** GOAL OF THE EXERCISE **
Print the records exactly. Miss nothing.

Saved data entries:
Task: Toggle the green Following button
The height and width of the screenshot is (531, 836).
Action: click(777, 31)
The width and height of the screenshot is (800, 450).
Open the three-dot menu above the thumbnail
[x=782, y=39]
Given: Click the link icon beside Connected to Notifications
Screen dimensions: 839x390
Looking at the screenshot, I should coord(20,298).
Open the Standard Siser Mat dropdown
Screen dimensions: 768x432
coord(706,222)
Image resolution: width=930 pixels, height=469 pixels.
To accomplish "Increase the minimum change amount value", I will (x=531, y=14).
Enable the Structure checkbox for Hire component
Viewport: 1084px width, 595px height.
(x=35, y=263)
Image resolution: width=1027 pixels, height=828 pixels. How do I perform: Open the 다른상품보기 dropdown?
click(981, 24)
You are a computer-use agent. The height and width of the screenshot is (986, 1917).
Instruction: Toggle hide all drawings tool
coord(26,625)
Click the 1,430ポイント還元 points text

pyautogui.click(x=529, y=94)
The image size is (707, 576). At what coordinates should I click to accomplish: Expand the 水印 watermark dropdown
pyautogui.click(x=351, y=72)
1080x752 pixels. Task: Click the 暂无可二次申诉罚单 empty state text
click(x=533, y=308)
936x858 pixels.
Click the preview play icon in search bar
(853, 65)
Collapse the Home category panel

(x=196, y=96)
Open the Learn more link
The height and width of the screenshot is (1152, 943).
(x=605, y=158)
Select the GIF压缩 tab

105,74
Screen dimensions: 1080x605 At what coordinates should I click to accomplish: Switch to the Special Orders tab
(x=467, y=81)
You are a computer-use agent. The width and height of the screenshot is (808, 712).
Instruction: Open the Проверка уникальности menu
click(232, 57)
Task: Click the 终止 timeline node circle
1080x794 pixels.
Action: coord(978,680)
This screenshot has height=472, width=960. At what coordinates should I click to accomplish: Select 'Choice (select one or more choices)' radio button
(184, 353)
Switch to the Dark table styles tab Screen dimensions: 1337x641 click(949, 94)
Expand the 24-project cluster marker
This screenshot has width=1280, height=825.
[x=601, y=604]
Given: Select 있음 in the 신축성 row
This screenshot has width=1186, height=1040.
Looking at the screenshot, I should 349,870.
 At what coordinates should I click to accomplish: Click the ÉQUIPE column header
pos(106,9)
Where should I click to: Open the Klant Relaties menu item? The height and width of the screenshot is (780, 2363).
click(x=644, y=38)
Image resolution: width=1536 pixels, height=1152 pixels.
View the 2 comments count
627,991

** ANSWER TO THIS TASK **
Task: Toggle the green Following button
The height and width of the screenshot is (531, 836).
Action: click(777, 31)
The width and height of the screenshot is (800, 450).
Open the three-dot menu above the thumbnail
[x=782, y=39]
Given: Click the link icon beside Connected to Notifications
Screen dimensions: 839x390
Looking at the screenshot, I should coord(20,298).
Open the Standard Siser Mat dropdown
Screen dimensions: 768x432
coord(706,222)
Image resolution: width=930 pixels, height=469 pixels.
To accomplish "Increase the minimum change amount value", I will (x=531, y=14).
Enable the Structure checkbox for Hire component
Viewport: 1084px width, 595px height.
(x=35, y=263)
Image resolution: width=1027 pixels, height=828 pixels. How do I perform: Open the 다른상품보기 dropdown?
click(981, 24)
You are a computer-use agent. The height and width of the screenshot is (986, 1917).
Instruction: Toggle hide all drawings tool
coord(26,625)
Click the 1,430ポイント還元 points text

pyautogui.click(x=529, y=94)
The image size is (707, 576). At what coordinates should I click to accomplish: Expand the 水印 watermark dropdown
pyautogui.click(x=351, y=72)
1080x752 pixels. Task: Click the 暂无可二次申诉罚单 empty state text
click(x=533, y=308)
936x858 pixels.
Click the preview play icon in search bar
(853, 65)
Collapse the Home category panel

(x=196, y=96)
Open the Learn more link
The height and width of the screenshot is (1152, 943).
(x=605, y=158)
Select the GIF压缩 tab

105,74
Screen dimensions: 1080x605 At what coordinates should I click to accomplish: Switch to the Special Orders tab
(x=467, y=81)
You are a computer-use agent. The width and height of the screenshot is (808, 712).
Instruction: Open the Проверка уникальности menu
click(232, 57)
Task: Click the 终止 timeline node circle
1080x794 pixels.
Action: coord(978,680)
This screenshot has height=472, width=960. At what coordinates should I click to accomplish: Select 'Choice (select one or more choices)' radio button
(184, 353)
Switch to the Dark table styles tab Screen dimensions: 1337x641 click(949, 94)
Expand the 24-project cluster marker
This screenshot has width=1280, height=825.
[x=601, y=604]
Given: Select 있음 in the 신축성 row
This screenshot has width=1186, height=1040.
Looking at the screenshot, I should 349,870.
 At what coordinates should I click to accomplish: Click the ÉQUIPE column header
pos(106,9)
Where should I click to: Open the Klant Relaties menu item? The height and width of the screenshot is (780, 2363).
click(x=644, y=38)
Image resolution: width=1536 pixels, height=1152 pixels.
View the 2 comments count
627,991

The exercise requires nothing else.